The Bekaa region's drug-growing tradition stretches back at least to the 
early 20th century, when Ottoman overlords encouraged its cultivation.

Before Lebanon's civil war erupted in 1975, an effort was made to supplant 
the cannabis with sunflowers. To collect the offered subsidies, many 
farmers circled their drug fields with sunflowers.

Lebanon's civil war proved something of a golden age for illicit crops. 
Hashish and the newly introduced opium poppy went well with other dubious 
activities like training militias, smuggling low-cost electronic devices 
into neighboring Syria and, occasionally, hiding kidnapped Westerners.

By the end of the war in 1990, cannabis and opium growing earned the Bekaa 
farmers roughly $1,500 per capita, according to UN estimates.

By 1994 it was all gone. The Lebanese and Syrian governments decided after 
the war to get off the U.S. drug production blacklist.

But frustration set in quickly, because none of the promised crop 
replacements proved viable. Either the crops had trouble growing in the 
valley's fertile yet dry soil, or the government failed to help in 
marketing or the price was too low. "The farmers could sell a kilo" - 2.2 
pounds - "of hashish for $300 cash," Mr. Sidani said. "How can you compare 
it to a kilo of potatoes for 20 cents?"

Enter the American dairy cow. The inspiration was twofold. One, Lebanon 
imports up to $300 million annually in meat and dairy products. Two, the 
cows might at least help feed their families. Starting in 1997, Lebanon 
paid $6 million for 3,000 American dairy cows delivered over four years to 
1,000 farmers, a third of them in the Bekaa. Last year the program was 
extended for three years, with 5,000 cows coming for $10 million. The U.S. 
government has added $1 million for things like teaching farmers the basics 
of feeding and milking.

Problems are manifold. Feed, for example, is largely imported and 
expensive, so farmers give the cows hay. That lowers milk production, and 
the farmers blame the cows. This year has been particularly bad for milk 
prices - the consumption of meat and dairy products has fallen 30 percent 
because of the scares over various bovine diseases. Mr. Jaafar notes that 
he used to spend almost no time in his five acres and still earned around 
$30,000 a year, enough to build a sturdy two-bedroom house, drive a car and 
smoke Marlboros. Now he drives a school bus in the morning and spends the 
rest of the time with his cows. He has forsaken Marlboros and cannot afford 
the $400 he needs to install tiles over the raw cement floors of his home.

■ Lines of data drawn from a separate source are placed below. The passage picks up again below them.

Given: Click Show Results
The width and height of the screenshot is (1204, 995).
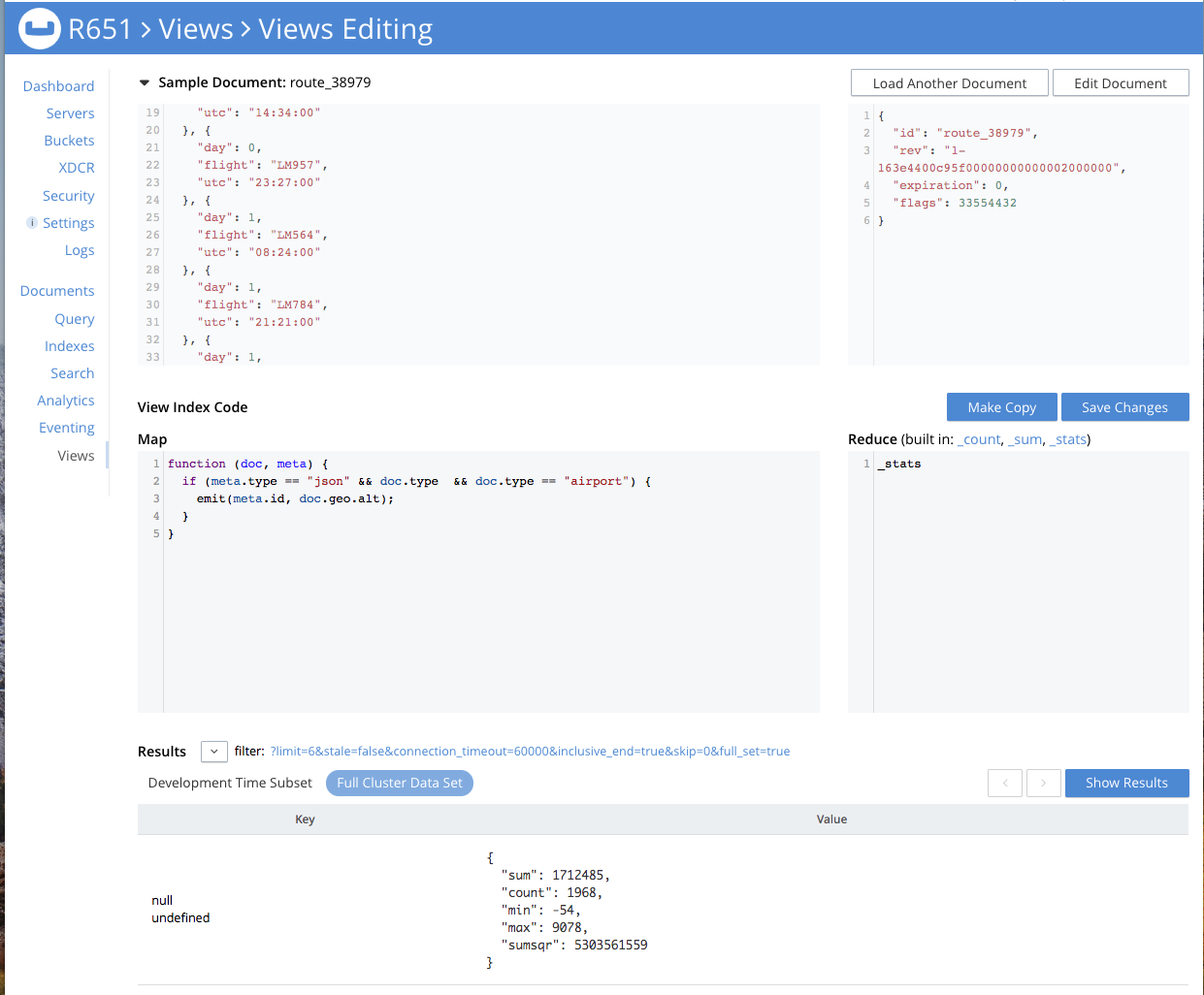Looking at the screenshot, I should pos(1126,783).
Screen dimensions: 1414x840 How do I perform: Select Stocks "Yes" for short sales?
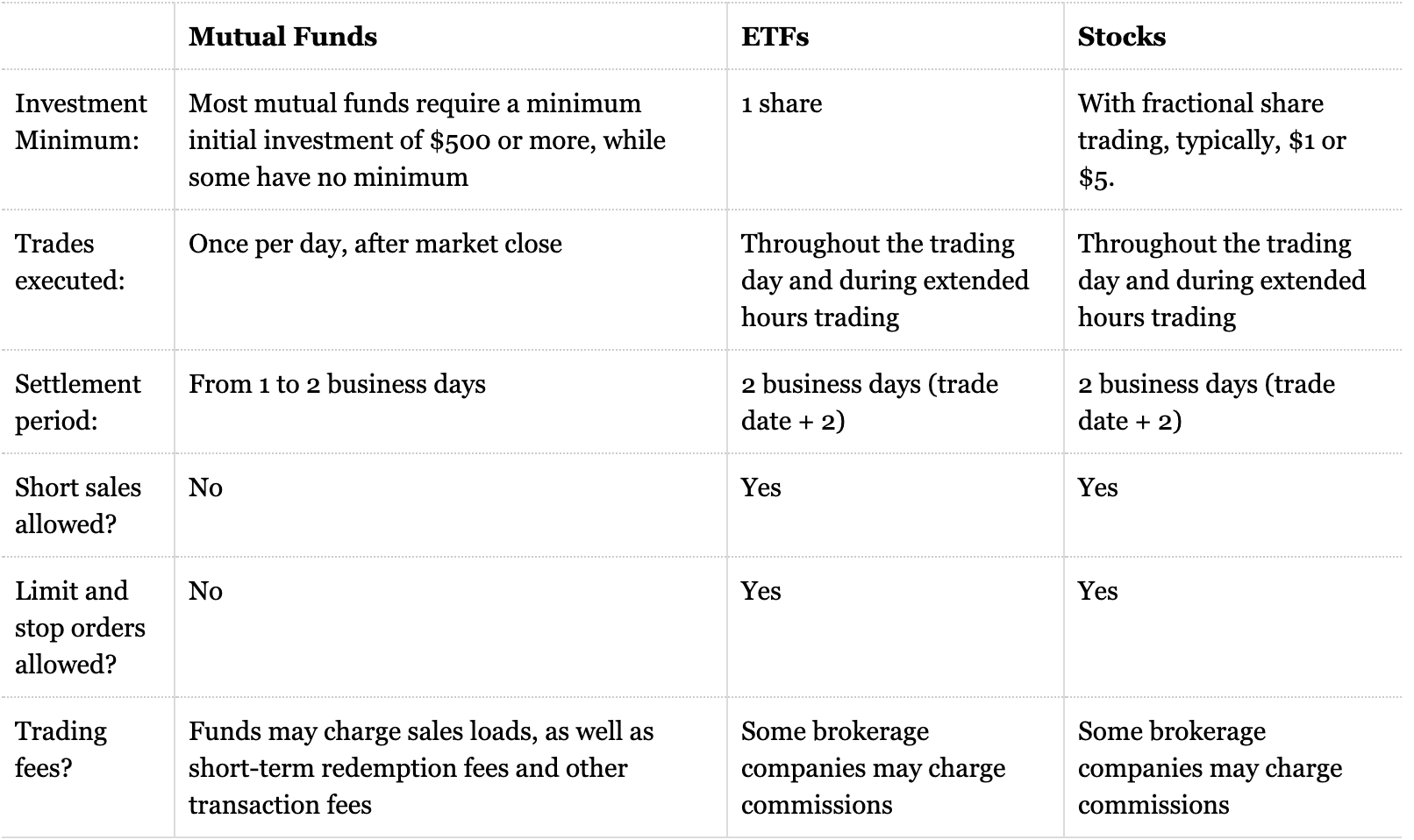pyautogui.click(x=1097, y=488)
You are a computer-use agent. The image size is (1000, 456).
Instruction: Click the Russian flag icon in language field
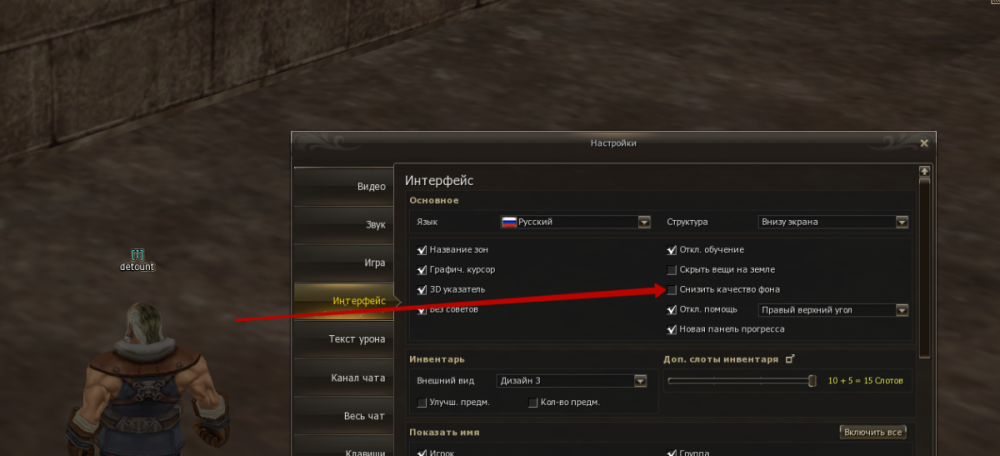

The Lebanese believe that the United States is being miserly, given that 
Washington demanded that the drug cultivation be eradicated.

"The United States program is too small, too diffuse, too expensive and 
needs better auxiliary services like vets," said Ali Osseiran, a member of 
Parliament and himself a farmer.

Enter the Iranian government. An Iranian delegation showed up in Beirut 
last month offering $50 million in farm aid, including a farm credit 
program, technicians to train the Lebanese in fish farming, beekeeping and 
improved mechanization, and food processing factories.

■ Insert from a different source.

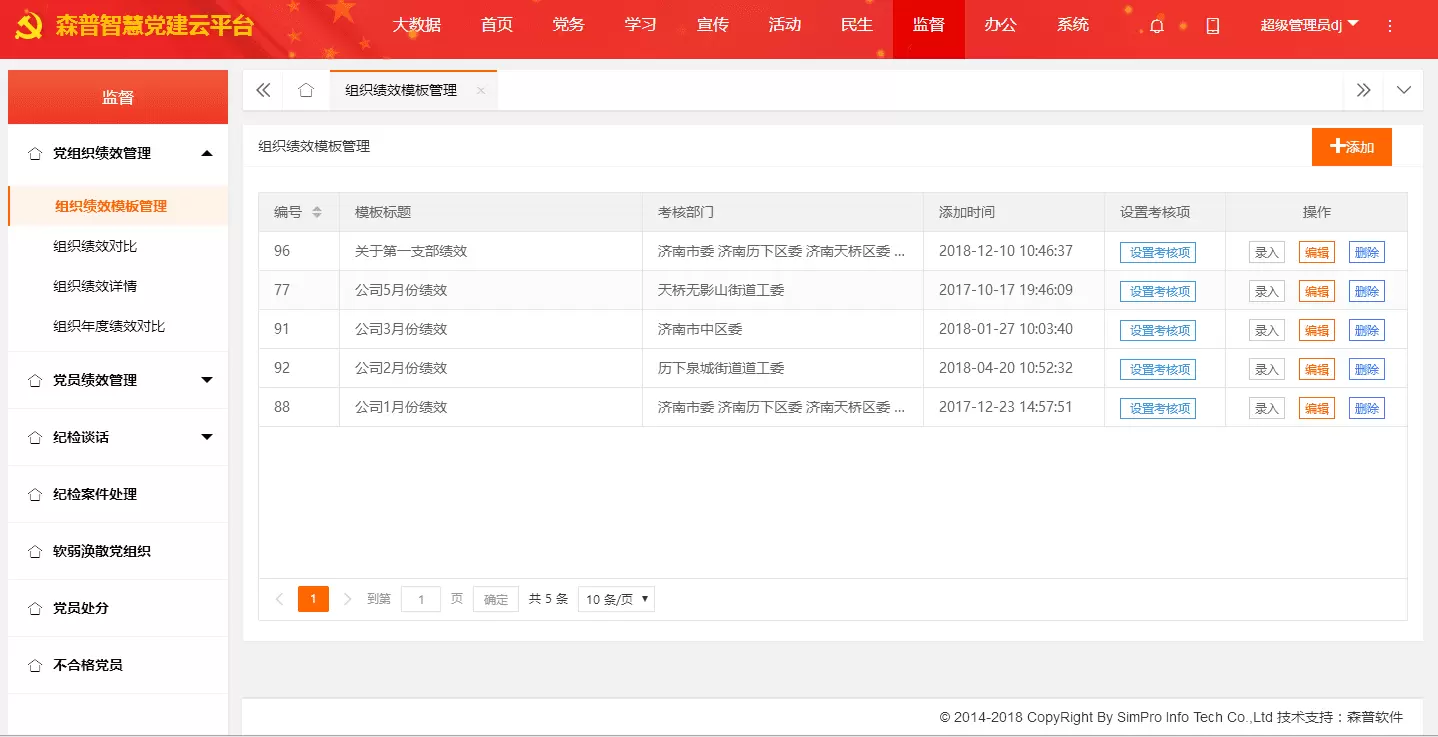This screenshot has width=1438, height=737.
Task: Click the orange 添加 button
Action: 1351,147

Dire poverty is driving many back to cultivating drugs. Some limit it to 
garden plots, telling the police that they are growing canary food to make 
the birds sing better. Last year the army, preoccupied with the Israeli 
withdrawal from South Lebanon, skipped the eradication campaign. "This year 
the farmers won't leave any piece of land free of hashish," said Lieutenant 
Michel Chakkour of the Internal Security Forces.

Helicopters have been dropping leaflets warning farmers that growing drugs 
carries a maximum sentence of life at hard labor and a $4,000 fine.

"If there isn't an alternative crop, then I am going to grow hashish even 
if the whole government shows up," said one farmer. "In the days of hashish 
we were so happy. I once owned a car, but now, thanks be to God, I have a cow."